Was it? It started to dawn on me. How, yes, they’d set me up. I was going to be their patsy. And there were things, yes, that fit their description of me. They had me trapped to play the spy, the saboteur, or lose Emma. I thought it was them, as I tried to hunt them down, uncover evidence, but it turned out that I was the fifth column here.
Me.
“How did you know?” I asked dejectedly.
“Know?”
“That I knew.”
“It’s our job to know, Charlie. How did you think you could act so foolishly and not be found out?”
I still didn’t know what Karl was doing here.
“Okay. Say I agree,” I said. “But there’s only one little problem. You see, the Feds already know about you and your plans. They know about everything, Willi. Your Nazi ties, the radio transmitter that was in your trunk over there; the code I came upon in your trash. Even your little delivery the other night. Your countrymen in that sub. If you ask me, they’ve probably got the place under surveillance right now, just like they had those other spies under surveillance and,” I snapped my fingers, “the whole thing went up in smoke. All I have to do is call them.”
“Do you, Charlie? Is that right?” I expected to see panic in their faces, their plans falling apart. But there was no sign of any. “Call them, you say…?” Willi Bauer said, looking at Trudi, seemingly holding back a smile. He went to the side table and picked up the phone and extended it to me. “Then by all means, go ahead, call them. Here…”
Something wasn’t right. I didn’t move.
“Please, go ahead.”
“Anyway, that won’t be necessary, Mr. Mossman…” Another voice rang out. Not from the living room, but from inside. A familiar voice. “I’ll make the conversation painlessly easy for you.”

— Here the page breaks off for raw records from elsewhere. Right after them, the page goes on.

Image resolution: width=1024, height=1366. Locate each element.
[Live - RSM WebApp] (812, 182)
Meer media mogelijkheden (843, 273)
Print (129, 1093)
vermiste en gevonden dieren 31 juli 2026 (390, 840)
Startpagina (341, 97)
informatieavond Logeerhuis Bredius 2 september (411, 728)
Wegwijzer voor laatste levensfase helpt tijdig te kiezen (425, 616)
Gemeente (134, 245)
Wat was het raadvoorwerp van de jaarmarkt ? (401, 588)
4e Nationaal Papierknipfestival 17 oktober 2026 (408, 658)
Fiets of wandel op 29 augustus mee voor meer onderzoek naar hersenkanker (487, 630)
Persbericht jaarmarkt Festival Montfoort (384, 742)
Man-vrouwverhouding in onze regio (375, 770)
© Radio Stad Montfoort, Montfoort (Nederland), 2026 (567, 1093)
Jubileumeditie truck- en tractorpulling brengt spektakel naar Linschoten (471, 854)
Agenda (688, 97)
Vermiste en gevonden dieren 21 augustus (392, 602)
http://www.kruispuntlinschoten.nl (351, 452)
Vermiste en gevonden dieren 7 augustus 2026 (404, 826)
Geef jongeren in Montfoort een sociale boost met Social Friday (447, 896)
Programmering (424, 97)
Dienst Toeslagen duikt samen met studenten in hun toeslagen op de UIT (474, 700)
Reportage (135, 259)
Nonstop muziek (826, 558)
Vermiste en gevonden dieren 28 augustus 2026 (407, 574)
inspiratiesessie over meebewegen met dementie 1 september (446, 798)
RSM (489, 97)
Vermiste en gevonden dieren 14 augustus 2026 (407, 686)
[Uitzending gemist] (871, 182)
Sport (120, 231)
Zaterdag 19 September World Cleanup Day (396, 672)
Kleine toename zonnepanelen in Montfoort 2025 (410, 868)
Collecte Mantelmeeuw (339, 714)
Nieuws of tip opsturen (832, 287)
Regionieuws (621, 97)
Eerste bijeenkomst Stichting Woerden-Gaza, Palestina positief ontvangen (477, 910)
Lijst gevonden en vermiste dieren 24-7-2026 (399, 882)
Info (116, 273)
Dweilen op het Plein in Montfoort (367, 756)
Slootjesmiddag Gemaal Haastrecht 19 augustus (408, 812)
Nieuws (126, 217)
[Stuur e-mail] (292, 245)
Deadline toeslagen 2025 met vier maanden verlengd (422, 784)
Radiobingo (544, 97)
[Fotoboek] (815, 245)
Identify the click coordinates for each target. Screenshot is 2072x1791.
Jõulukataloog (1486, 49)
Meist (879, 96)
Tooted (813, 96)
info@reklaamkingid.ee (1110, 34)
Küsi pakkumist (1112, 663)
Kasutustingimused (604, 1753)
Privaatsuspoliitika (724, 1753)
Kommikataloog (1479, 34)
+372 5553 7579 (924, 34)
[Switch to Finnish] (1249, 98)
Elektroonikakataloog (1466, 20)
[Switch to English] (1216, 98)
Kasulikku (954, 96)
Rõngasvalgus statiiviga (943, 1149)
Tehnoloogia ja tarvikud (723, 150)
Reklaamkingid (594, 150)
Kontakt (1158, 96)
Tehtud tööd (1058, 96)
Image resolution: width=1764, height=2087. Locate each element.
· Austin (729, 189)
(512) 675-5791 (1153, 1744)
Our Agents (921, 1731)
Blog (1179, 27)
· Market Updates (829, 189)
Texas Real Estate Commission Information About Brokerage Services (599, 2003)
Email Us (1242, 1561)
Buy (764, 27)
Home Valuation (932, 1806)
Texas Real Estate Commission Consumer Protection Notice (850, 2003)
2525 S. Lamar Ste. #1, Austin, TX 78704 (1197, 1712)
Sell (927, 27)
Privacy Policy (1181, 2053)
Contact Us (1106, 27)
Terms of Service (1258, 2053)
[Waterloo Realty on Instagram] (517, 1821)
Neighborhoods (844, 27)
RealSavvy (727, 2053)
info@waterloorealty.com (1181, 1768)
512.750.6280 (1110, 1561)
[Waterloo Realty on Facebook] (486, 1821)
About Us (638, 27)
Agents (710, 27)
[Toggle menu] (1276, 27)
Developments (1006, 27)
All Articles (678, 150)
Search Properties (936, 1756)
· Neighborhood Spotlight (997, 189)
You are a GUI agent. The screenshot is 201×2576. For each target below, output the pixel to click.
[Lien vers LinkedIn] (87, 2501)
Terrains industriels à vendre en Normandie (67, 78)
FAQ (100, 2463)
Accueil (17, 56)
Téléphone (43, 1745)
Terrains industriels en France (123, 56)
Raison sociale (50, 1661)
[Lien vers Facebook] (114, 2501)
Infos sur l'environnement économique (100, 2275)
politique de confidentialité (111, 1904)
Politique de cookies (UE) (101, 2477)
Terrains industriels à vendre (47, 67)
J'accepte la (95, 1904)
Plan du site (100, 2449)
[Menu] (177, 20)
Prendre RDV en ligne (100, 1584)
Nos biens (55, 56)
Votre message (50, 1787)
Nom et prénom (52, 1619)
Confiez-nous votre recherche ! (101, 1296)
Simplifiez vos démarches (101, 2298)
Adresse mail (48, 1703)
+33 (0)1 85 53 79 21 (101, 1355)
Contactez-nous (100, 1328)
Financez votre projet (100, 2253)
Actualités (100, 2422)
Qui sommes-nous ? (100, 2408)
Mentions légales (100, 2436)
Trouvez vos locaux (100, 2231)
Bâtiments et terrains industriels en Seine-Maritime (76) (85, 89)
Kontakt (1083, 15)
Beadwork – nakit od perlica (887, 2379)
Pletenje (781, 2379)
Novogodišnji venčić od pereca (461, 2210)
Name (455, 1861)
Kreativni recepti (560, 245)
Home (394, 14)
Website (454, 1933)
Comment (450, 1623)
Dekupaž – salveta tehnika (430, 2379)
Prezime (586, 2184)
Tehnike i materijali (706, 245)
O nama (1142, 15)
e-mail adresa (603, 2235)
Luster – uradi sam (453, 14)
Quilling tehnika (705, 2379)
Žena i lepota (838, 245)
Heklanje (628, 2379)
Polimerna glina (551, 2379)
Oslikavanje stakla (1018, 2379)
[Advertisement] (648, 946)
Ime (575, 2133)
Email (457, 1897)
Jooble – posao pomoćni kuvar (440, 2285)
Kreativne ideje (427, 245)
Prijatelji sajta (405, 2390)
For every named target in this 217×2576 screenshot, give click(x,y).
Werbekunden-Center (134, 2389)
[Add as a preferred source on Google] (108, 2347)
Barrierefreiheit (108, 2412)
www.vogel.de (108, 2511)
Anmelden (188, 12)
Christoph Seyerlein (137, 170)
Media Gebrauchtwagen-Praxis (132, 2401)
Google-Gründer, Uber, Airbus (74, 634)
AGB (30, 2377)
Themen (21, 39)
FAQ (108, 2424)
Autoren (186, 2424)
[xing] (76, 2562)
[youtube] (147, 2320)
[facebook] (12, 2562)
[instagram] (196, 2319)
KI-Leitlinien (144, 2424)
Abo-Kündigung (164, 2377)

The door to the bedroom opened and Warren Latimer stepped out.
In a gray pin-striped suit, no jacket, suspenders, his dark hair slicked back. Wearing a smug, even slightly embarrassed smile on his face.
My jaw fell open and a surge of vomit formed in my gut and started to climb up my throat.
He was here? How? He was part of the State Department.
What was he doing here?
My knees buckled and my legs almost gave out. My head started to spin. I reached out to hold on to something.
In a flash, I thought back to everything I had divulged to the man. The transmitter. The code. The sub. Everything I thought had been passed on to the right people.
The pictures I had given him. The negatives …
You’ve done a helluva brave thing here, son … A helluva good thing, he had said. For your country.
And he was one of them. A Nazi. Part of this plot.
A traitor.
I felt a burning in the back of my eyes, as I held back the urge to lunge at him and grab him by the throat.
I’d told him everything. Everything I knew about the Bauers. I’d given him my proof. And all the while he was feeding it right to them, working with them.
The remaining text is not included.